Comment by thro1
6 months ago
Yes. That's the right solution for the even playground regarding the situation:
Gecko currently has much deeper integration of the XSLT engine with the browser internals: The XSLT engine operates on the browser DOM implementation. WebKit and Chromium integrate with libxslt in a way that's inherently bad for performance ( https://github.com/whatwg/html/issues/11578#issuecomment-321... )
Just Firefox XSLT is faster, better, cheaper than Google's (and JS), same, old Firefox extensions were to powerful Google could compete with Firefox (or block adblocks).
JS is very needed for ads, tracking and other strings attaching - and XSLT is not for that - but would make JS mostly obsolete in many cases.. (only "cross-browser functionality for XSLT is incomplete with certain features like <xsl:text disable-output-escaping="yes"> having open issues" ).
Google pay Mozilla to criple Firefox. It's money from ads, to not let the web be free. Right now, how much $ and CPU power a JS engine could cost, for that, is irrelevant - except for the final user !
Chrome clearly outcompeted Firefox despite Firefox’ faster XSLT implematation, so perhaps the performance of a feature which is almost never used is not that significant either way?

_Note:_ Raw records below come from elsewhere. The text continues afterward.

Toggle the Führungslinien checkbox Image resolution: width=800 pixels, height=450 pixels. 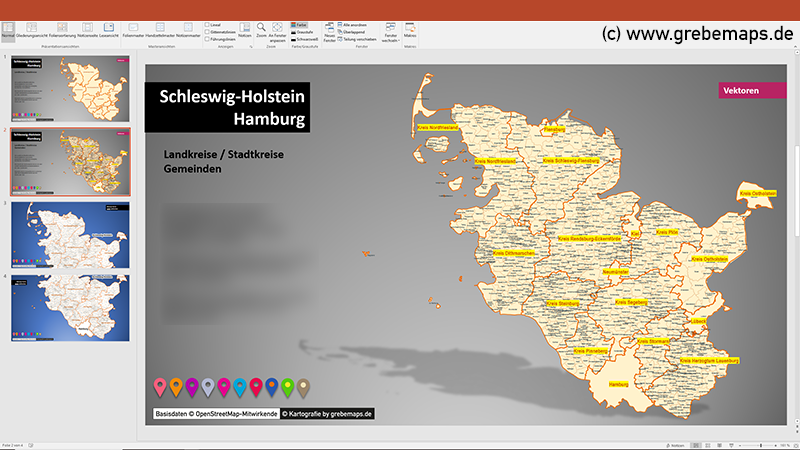207,39
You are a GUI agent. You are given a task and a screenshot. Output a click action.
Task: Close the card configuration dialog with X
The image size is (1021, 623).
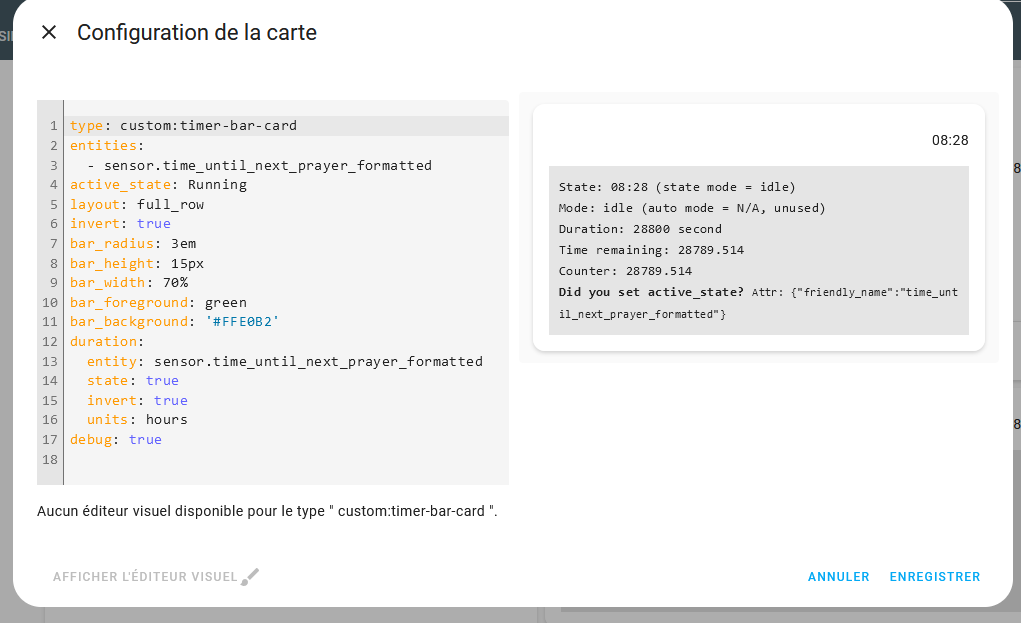49,33
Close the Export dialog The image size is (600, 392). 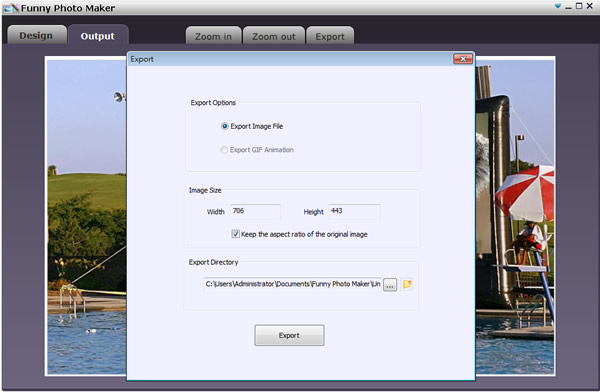(463, 59)
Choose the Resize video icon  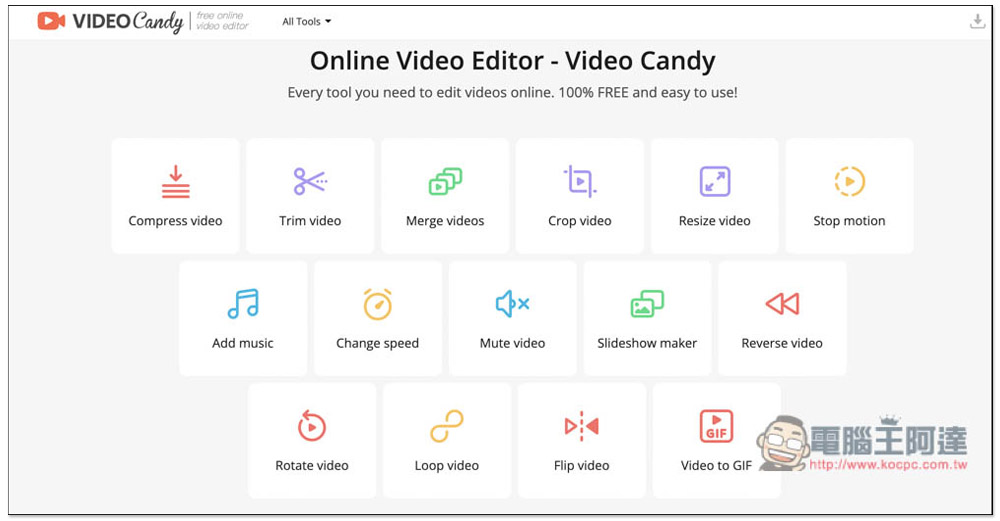pos(715,182)
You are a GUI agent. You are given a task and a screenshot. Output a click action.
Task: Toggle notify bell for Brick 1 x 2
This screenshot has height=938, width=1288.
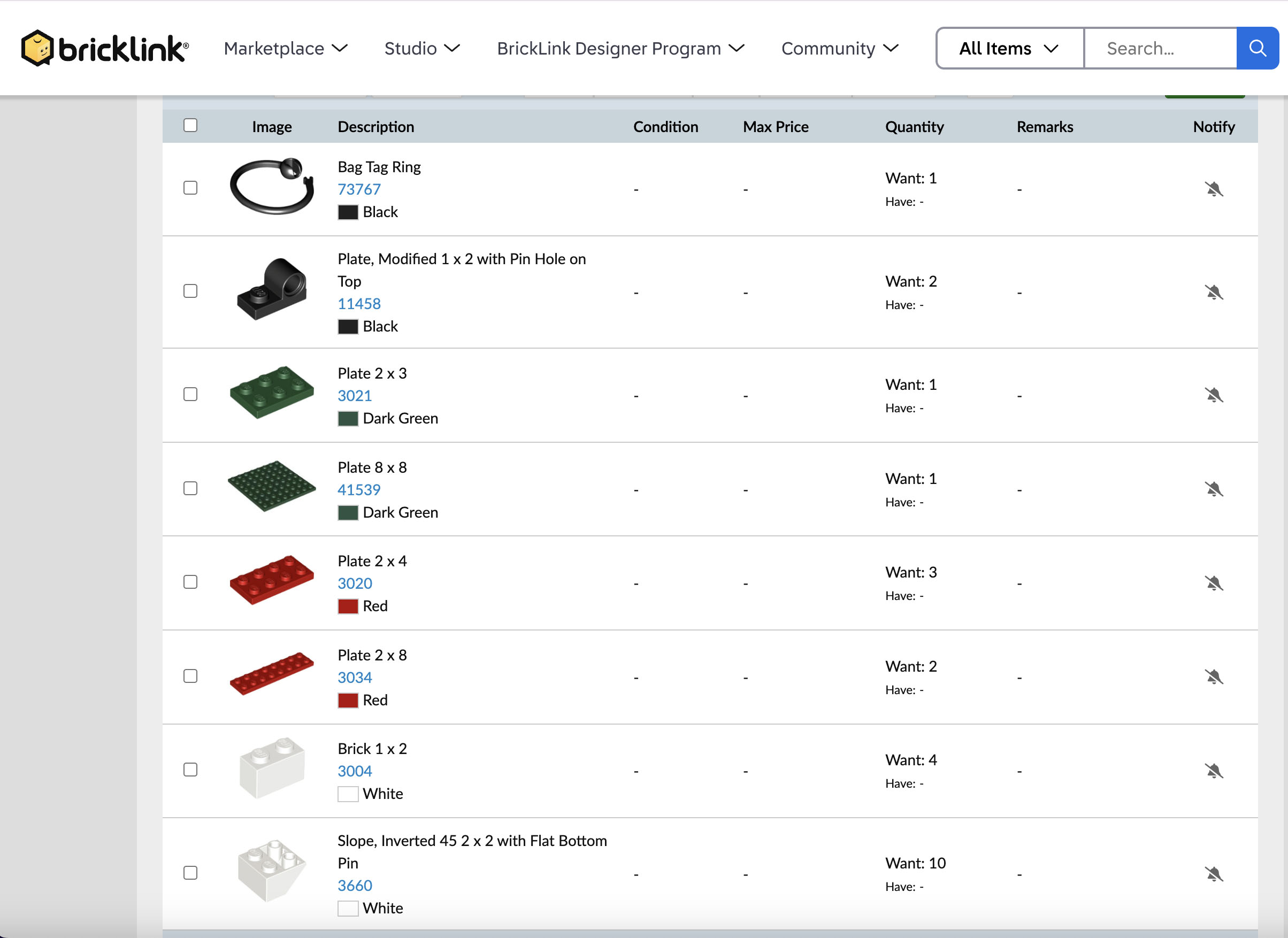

Chrome is outcompeting (or cripling) Firefox - in taking control from the user, payed by the user - right now, with your comment all backward (and catch 22, cross-browser functionality bugs never to be fixed).
All downvoted ? If not performance of [ONE] feature like JS engine, what would make Chrome better ? (crippling others). JS is used so much only because all other options are kept broken (since Microsoft JS XMLHttpRequest - for applications not documents, being the lowest common denominator - against few bugs that needed to be fixed, not much changed) - otherwise there will be no need of JS for documents processing and less energy wasted - and the bill is payed not by corporations but by users, with extra tracking taxes.